● PROBLEM STATEMENT:
Present each line of the entries below that holds the word "screenshot".

───── GIVEN ENTRIES ─────

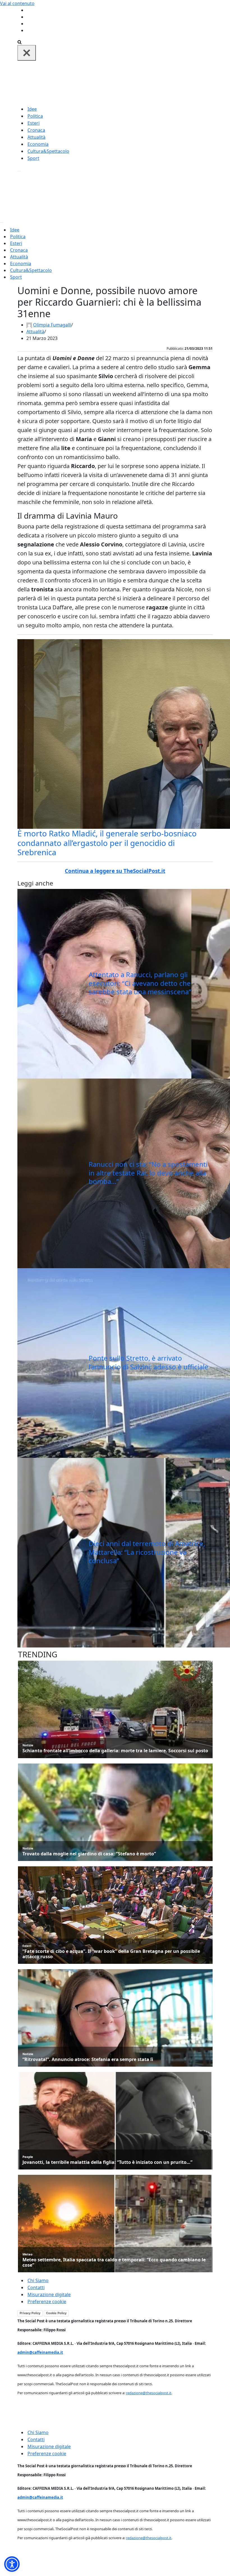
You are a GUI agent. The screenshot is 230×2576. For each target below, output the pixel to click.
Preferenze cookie (46, 2301)
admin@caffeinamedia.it (40, 2352)
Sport (33, 158)
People (27, 2157)
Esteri (33, 123)
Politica (35, 116)
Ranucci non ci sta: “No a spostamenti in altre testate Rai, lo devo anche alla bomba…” (148, 1172)
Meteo (27, 2254)
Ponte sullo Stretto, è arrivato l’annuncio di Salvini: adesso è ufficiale (148, 1362)
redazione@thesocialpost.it (148, 2392)
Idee (32, 109)
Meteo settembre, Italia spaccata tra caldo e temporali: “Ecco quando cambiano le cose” (114, 2262)
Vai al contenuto (17, 3)
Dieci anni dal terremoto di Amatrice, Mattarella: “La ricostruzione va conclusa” (147, 1552)
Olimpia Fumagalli (52, 325)
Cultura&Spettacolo (48, 151)
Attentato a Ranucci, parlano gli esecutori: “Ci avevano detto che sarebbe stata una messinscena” (140, 983)
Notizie (27, 1745)
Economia (38, 144)
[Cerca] (19, 41)
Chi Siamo (38, 2280)
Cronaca (36, 130)
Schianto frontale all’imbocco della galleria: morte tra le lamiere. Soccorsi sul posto (115, 1750)
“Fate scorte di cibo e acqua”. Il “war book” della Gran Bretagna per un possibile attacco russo (111, 1954)
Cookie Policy (56, 2313)
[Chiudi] (26, 53)
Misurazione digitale (49, 2294)
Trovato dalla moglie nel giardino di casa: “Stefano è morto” (89, 1853)
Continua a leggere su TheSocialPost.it (115, 871)
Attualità (36, 137)
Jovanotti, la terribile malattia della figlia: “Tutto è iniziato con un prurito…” (107, 2162)
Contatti (36, 2287)
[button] (12, 2564)
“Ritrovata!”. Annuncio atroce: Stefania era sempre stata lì (87, 2059)
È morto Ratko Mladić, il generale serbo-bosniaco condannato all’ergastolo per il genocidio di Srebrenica (107, 842)
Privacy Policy (30, 2313)
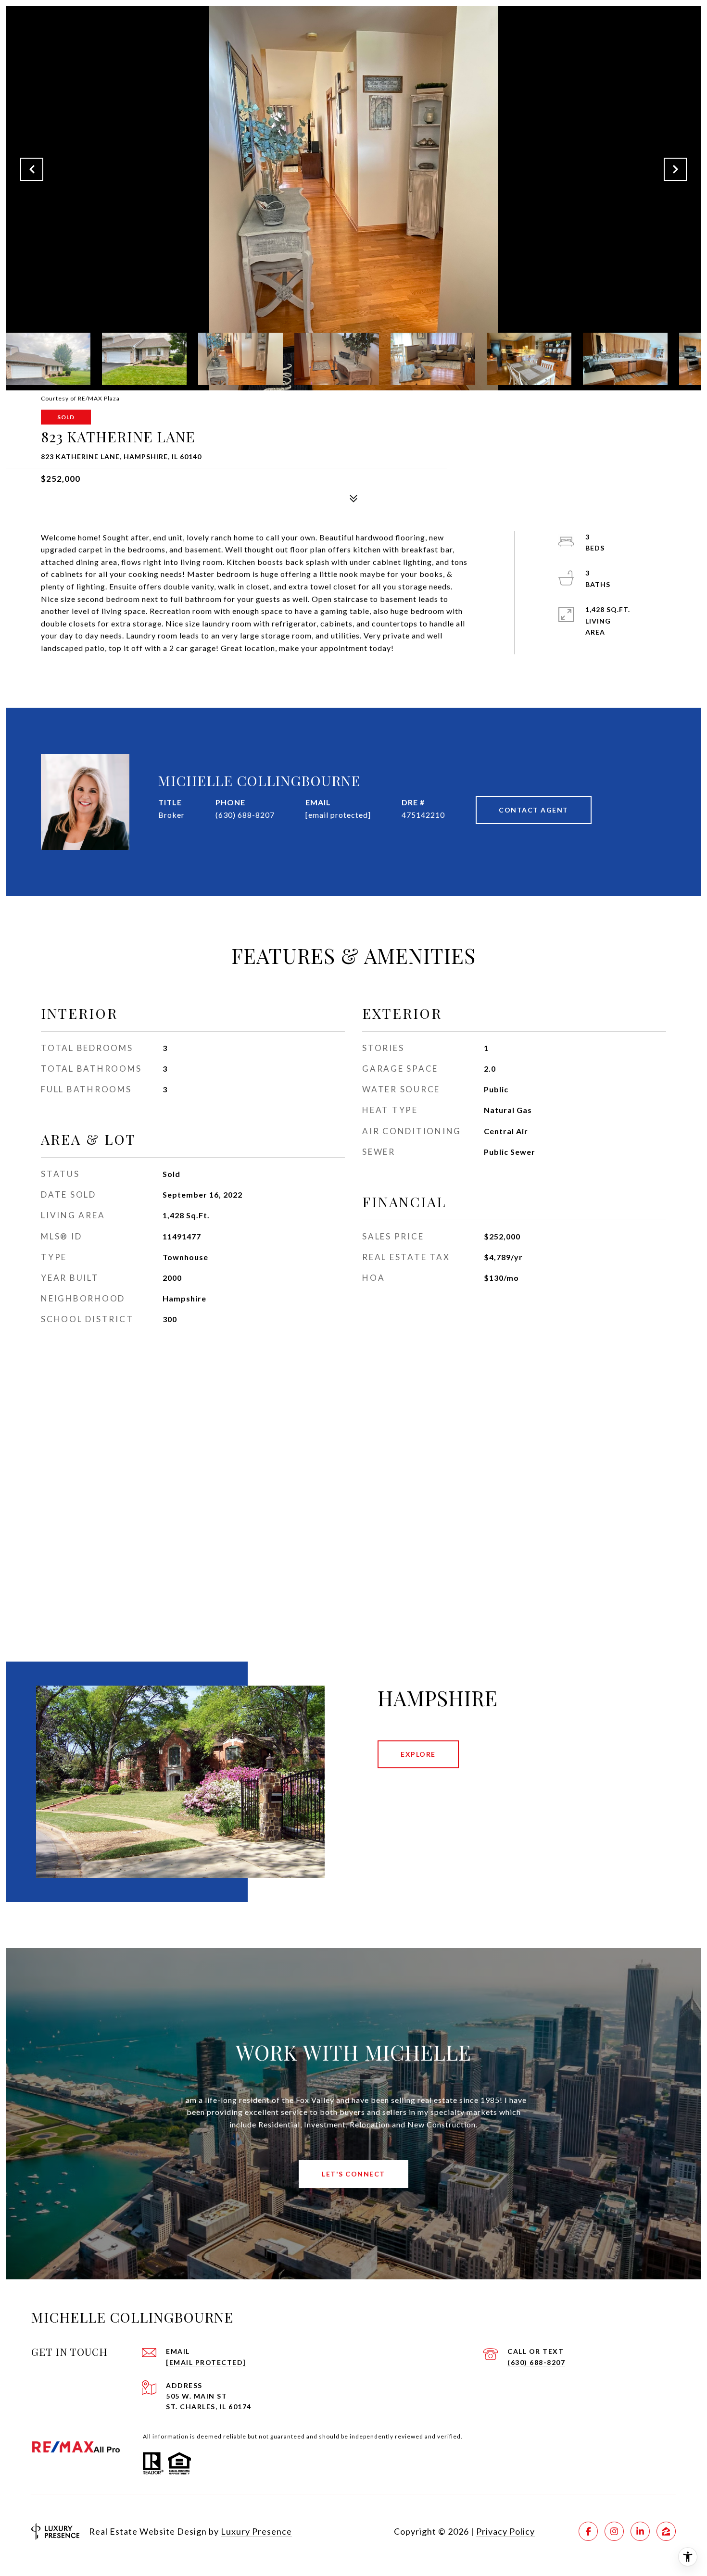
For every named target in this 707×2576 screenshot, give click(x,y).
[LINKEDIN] (640, 2531)
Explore (418, 1754)
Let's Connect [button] (353, 2174)
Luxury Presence (256, 2531)
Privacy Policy (505, 2531)
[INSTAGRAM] (614, 2531)
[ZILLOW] (666, 2531)
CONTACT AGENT (533, 810)
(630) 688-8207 (245, 814)
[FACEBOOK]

─────

● ANSWER BOX:
You are a GUI agent. The screenshot is 230×2576. For each target below, output the pixel to click.
For every named target in this 707×2576 screenshot, give click(x,y).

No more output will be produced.